冬になると


昨年末から年明け、一月末までに読んだ本。

冬になると特に読みたくなるのはゴシック・ホラー。

サラ・ウォーターズの「半身」は、少し前に買って本棚で待機していた本。

サラ・ウォーターズは、何年か前に、タイトルからしてもう不穏な小説「エアーズ家の没落」を読んで面白く、好きになった作家。

この方は、コルセットをつけた貴婦人が存在していた古い時代のイギリスを舞台に作品を多く描いていて、ミステリの要素もあるのでとても面白い。

今回読んだ「半身」も、怖いやらあっと驚かされるやらで、読書が捗った。作品の中の季節も冬で、たまたまこちらも厳冬期。なので臨場感には事欠かなかった。

難しい言い回しとかは全然ないし、女性ふたりが主人公なので、読みやすかった。


偶然にももう一冊の本、「キャロル」も、女性ふたりが主人公という点では同じ。

映画化されて初めて知った作品で(女神ケイト・ブランシェットが出ている)、映画が素敵だったので原作も読んでみた。映画版で一番好きなシーンは、主人公のうちの若い女性のほうが、悲しすぎてそれを受け入れられず吐くところ。あのシーンは胸に迫るものがあった。

ちなみにこちらの小説は時々内省的な記述が現れるので、そこはしっかり読んでついていく必要があった。
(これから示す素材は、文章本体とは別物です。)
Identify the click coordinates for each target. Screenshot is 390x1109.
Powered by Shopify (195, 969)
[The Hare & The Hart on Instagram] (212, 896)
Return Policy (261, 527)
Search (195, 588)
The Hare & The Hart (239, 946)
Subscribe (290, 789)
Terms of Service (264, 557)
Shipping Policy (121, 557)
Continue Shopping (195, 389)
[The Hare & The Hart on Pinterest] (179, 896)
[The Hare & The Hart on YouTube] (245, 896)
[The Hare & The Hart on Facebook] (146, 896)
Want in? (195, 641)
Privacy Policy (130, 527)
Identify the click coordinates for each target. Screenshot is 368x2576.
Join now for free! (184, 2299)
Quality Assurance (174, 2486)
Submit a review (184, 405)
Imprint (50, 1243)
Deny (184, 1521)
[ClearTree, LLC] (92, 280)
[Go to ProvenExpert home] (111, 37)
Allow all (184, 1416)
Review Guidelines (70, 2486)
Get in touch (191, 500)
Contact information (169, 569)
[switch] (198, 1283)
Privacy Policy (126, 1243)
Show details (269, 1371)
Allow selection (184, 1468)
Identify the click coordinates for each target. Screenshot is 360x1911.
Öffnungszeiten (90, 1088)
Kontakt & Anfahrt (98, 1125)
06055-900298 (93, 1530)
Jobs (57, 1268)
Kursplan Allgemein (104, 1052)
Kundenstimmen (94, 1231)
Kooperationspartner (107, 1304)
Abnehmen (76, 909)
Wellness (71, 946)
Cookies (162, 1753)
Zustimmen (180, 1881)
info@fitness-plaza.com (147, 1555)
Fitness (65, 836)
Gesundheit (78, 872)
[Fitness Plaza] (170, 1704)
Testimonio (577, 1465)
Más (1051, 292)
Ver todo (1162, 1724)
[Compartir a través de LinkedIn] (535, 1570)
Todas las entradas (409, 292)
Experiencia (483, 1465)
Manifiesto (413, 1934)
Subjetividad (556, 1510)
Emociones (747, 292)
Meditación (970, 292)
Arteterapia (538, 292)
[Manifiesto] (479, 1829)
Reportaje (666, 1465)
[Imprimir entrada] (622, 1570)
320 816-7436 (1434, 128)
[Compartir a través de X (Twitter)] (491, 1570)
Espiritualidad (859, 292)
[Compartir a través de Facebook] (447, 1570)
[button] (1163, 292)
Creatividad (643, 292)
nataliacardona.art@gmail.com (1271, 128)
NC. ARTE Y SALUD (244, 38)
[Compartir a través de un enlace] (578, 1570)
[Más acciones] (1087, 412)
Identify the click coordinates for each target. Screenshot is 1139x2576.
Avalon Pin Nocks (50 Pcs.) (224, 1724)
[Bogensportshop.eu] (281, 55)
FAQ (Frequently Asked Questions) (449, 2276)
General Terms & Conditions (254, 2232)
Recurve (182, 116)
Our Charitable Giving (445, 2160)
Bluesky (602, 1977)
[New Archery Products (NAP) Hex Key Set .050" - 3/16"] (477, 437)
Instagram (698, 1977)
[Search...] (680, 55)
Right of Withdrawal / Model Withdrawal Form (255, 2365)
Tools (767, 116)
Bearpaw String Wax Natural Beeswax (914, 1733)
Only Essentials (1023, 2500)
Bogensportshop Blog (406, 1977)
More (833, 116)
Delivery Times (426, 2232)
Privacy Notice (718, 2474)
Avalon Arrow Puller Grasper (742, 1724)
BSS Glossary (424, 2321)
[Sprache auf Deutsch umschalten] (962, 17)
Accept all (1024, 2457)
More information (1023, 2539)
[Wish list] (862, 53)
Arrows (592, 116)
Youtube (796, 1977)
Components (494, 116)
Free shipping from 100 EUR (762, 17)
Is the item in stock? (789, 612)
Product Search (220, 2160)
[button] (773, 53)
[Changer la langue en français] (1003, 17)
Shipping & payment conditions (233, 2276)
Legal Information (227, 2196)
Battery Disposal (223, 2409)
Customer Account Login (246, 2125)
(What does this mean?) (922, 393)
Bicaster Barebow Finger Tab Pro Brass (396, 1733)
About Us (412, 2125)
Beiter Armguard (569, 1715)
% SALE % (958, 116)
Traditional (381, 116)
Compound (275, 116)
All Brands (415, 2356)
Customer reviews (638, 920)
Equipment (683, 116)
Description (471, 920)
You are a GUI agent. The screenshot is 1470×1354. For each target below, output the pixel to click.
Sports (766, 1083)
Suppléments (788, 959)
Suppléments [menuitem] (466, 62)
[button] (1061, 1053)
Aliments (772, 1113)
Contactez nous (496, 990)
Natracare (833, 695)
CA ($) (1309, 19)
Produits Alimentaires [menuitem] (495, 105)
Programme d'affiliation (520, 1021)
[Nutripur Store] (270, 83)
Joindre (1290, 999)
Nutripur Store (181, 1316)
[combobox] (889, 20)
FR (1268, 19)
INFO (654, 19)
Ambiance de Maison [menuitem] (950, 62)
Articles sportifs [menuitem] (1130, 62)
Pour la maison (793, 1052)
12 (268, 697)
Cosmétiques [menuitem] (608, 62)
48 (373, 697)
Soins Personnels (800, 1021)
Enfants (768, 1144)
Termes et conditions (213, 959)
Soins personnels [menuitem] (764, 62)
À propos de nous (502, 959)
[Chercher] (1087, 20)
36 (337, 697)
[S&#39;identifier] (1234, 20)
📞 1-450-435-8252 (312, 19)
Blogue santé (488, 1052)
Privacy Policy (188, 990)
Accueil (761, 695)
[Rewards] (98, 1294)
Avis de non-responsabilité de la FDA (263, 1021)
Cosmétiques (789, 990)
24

そうそう、その「キャロル」の中で、びっくりした箇所があった。

「ヒメウイキョウで風味をつけたピクルスとモッツァレッラチーズ、固ゆで卵ふたつも添えられていた。店で缶切りを借りるのを忘れたのでビールの缶を開けられなかったが、コーヒーなら魔法瓶に入っている。そこで缶ビールは後部座席の床に置くことにした」


店で缶切りを借りるのを忘れたのでビールの缶を開けられなかった、とある。

1950年代のアメリカでは、缶ビールは缶切りで開けて飲むものだったんだ! と衝撃を受けた。

道具がなくても気軽に缶ビールを開けられる現在からみれば、それは確かにちょっと不便かもしれないけれど、それはそれで高揚感が得られていいなあとも思った。

たまに飲む機会のある瓶ビールの、「栓を抜きました」という感覚には、リングを引っ張るときには味わえないワクワクがあるものね。